Your task is to copy every line of the records below that contains "from".
= Beginning of Section =
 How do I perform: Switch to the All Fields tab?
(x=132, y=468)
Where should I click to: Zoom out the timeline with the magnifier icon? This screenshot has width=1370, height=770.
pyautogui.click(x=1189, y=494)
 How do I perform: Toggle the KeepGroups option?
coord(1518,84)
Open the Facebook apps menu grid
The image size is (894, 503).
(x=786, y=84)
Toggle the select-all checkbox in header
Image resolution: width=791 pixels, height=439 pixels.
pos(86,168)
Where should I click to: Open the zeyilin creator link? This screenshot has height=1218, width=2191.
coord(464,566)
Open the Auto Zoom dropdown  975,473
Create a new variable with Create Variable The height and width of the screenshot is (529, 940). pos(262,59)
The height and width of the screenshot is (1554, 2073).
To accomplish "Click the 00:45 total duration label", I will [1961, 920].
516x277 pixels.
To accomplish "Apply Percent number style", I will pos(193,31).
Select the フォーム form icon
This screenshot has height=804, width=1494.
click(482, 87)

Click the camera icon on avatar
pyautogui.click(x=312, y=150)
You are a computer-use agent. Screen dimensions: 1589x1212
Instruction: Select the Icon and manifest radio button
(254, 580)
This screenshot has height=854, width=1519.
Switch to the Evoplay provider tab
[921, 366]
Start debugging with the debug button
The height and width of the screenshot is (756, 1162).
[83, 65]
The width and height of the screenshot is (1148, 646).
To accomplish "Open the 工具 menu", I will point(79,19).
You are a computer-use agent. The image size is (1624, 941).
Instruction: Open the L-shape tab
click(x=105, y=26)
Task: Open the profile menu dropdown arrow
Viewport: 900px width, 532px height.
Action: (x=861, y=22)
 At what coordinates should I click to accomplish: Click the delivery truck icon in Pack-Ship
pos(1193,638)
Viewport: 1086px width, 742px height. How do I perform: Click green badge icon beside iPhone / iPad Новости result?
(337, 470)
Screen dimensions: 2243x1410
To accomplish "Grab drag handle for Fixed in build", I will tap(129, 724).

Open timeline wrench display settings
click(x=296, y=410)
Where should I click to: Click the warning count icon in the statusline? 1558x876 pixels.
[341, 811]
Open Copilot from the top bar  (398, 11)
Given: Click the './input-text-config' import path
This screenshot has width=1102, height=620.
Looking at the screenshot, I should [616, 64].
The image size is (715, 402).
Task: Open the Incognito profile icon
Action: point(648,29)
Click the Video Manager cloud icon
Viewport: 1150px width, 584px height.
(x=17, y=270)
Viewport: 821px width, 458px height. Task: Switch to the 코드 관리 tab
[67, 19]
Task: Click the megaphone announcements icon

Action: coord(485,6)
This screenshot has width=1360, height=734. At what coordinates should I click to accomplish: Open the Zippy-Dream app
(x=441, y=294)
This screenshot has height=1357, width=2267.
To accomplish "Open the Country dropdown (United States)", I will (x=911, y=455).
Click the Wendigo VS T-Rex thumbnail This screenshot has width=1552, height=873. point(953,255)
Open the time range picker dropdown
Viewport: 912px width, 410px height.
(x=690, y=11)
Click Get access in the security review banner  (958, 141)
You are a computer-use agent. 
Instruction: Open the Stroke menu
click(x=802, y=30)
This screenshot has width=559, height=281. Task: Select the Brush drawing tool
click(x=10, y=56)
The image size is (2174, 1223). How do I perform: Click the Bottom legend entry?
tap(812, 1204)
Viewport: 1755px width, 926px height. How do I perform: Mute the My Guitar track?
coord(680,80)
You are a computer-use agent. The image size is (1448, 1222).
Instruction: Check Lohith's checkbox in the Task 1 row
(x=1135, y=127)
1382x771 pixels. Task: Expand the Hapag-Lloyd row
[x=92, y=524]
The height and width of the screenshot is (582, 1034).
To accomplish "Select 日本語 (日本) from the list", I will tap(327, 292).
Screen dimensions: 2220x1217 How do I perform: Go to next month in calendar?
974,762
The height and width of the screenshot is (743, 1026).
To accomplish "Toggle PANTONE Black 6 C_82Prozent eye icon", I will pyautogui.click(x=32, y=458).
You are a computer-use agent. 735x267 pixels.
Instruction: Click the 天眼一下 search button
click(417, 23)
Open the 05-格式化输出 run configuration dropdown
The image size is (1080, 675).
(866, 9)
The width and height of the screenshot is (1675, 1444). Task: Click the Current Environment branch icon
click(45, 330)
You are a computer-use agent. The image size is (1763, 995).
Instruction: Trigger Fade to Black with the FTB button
= End of Section =
### TASK RESULT
Open Copilot from the top bar  (398, 11)
To accomplish "Select 日本語 (日本) from the list", I will tap(327, 292).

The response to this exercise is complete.